* _Required work_:
Return every line from the one containing "You are a GUI" through the end of the rows, copied exactly and with the pictures left out.

### Given entries ###

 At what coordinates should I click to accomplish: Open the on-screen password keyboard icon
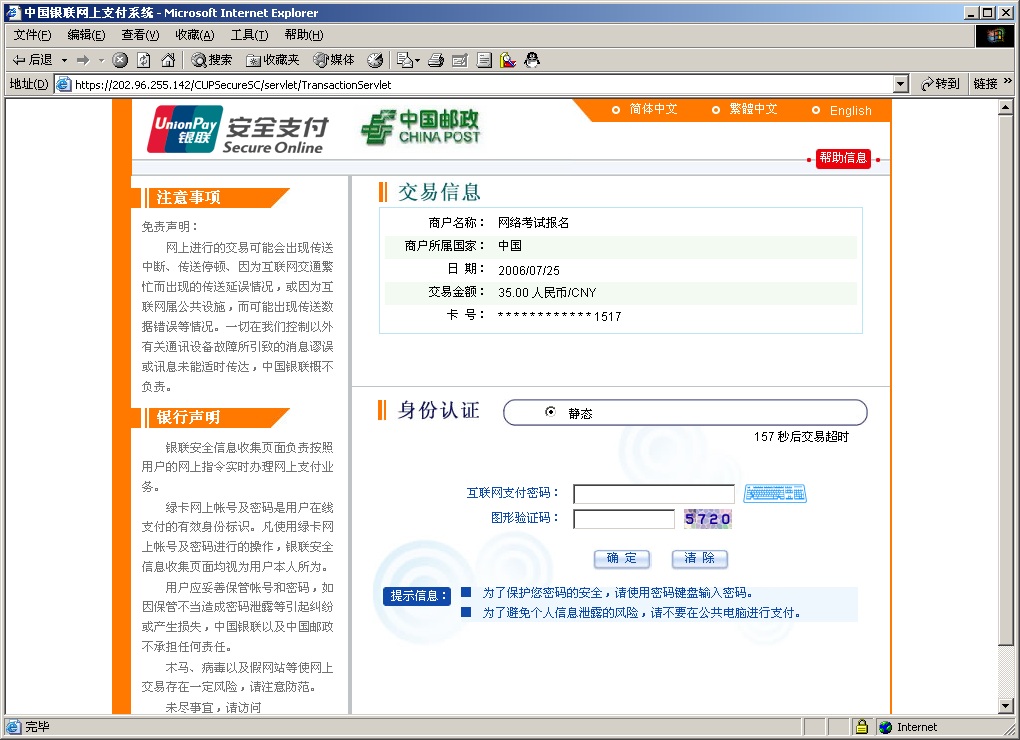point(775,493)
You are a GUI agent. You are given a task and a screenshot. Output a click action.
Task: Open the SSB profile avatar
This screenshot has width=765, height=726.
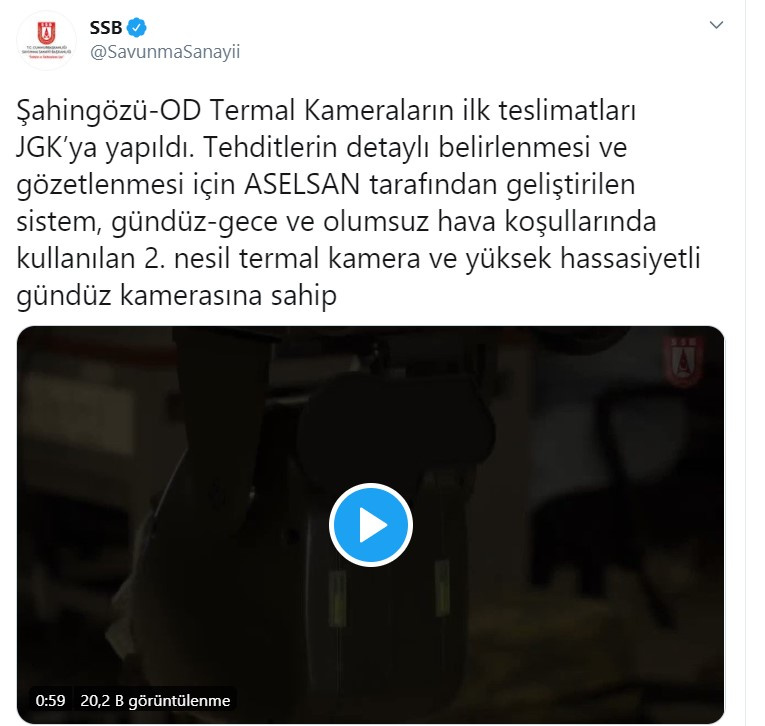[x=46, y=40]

###

* _Exercise response_:
You are a GUI agent. You are given a task and a screenshot. Output a click action.
Task: Open the SSB profile avatar
This screenshot has width=765, height=726.
[x=46, y=40]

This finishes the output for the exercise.